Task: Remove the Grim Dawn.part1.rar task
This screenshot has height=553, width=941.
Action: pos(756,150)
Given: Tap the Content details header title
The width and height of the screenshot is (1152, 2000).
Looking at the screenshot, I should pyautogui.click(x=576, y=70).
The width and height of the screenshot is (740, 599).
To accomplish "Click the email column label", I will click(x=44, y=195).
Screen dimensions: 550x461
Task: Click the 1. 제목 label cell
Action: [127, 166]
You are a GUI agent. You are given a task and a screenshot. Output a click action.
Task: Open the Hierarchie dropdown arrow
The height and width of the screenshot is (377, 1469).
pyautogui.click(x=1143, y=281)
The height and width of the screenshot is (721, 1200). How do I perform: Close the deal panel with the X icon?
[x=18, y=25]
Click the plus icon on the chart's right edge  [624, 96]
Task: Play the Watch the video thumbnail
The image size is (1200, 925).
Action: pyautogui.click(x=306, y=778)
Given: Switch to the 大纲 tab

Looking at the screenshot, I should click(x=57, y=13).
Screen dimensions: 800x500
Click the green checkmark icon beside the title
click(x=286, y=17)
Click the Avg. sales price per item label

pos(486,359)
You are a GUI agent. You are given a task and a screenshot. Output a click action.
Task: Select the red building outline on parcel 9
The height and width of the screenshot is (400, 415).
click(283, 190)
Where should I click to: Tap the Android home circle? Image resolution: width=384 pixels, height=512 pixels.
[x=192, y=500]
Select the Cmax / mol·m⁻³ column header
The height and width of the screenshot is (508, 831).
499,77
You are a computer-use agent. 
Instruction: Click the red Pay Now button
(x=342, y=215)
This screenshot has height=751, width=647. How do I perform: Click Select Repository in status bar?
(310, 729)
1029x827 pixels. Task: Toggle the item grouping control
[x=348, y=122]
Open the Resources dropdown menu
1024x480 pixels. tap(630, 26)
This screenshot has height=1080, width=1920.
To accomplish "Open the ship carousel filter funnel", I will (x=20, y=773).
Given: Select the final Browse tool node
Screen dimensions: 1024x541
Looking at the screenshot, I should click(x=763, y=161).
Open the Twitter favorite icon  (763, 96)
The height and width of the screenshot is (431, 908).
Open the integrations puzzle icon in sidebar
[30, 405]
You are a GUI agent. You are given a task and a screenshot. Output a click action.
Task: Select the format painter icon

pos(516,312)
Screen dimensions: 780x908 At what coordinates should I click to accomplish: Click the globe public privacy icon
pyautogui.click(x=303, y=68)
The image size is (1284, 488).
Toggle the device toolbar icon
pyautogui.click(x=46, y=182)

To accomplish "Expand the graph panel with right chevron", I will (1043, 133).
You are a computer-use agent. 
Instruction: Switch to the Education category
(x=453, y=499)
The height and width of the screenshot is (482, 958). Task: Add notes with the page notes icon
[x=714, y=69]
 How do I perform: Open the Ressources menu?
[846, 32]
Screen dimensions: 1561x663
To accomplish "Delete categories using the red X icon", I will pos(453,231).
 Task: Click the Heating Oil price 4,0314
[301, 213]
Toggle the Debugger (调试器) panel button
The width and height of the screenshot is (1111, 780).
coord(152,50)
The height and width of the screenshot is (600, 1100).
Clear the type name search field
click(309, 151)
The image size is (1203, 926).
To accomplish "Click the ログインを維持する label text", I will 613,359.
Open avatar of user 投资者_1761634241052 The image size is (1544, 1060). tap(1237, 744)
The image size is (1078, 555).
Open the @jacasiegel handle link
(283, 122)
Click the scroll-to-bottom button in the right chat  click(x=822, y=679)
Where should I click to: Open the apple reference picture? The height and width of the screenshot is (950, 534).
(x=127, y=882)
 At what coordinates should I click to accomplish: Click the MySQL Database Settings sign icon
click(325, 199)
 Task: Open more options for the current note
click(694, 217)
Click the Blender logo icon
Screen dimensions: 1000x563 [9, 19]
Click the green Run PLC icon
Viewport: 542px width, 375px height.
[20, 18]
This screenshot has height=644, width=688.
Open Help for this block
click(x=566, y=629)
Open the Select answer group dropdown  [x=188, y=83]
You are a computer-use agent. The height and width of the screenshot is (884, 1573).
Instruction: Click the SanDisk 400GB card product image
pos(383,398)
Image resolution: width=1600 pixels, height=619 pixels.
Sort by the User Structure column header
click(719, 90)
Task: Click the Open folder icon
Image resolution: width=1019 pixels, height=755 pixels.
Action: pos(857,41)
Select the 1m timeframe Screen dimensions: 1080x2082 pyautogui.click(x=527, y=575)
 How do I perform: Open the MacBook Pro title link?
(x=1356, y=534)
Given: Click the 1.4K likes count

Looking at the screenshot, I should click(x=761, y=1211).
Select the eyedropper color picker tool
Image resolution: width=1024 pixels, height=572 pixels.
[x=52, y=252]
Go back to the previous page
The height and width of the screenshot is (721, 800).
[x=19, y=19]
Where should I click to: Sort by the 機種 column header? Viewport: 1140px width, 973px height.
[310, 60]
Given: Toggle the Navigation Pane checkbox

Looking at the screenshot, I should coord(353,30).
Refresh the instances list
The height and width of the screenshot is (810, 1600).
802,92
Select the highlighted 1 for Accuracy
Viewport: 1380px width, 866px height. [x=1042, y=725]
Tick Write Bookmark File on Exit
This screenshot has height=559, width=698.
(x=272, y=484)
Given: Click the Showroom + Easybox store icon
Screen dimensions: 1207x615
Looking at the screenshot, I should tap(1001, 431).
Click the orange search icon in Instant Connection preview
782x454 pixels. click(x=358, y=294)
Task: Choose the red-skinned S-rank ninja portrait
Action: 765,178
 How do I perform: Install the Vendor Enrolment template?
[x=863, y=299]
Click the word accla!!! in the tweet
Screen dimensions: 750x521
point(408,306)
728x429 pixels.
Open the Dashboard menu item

EXERCISE DIRECTIONS → In the entries above, copy each line that contains the string "right".

TASK OUTPUT →
Click the plus icon on the chart's right edge  [624, 96]
To accomplish "Expand the graph panel with right chevron", I will (1043, 133).
Click the scroll-to-bottom button in the right chat  click(x=822, y=679)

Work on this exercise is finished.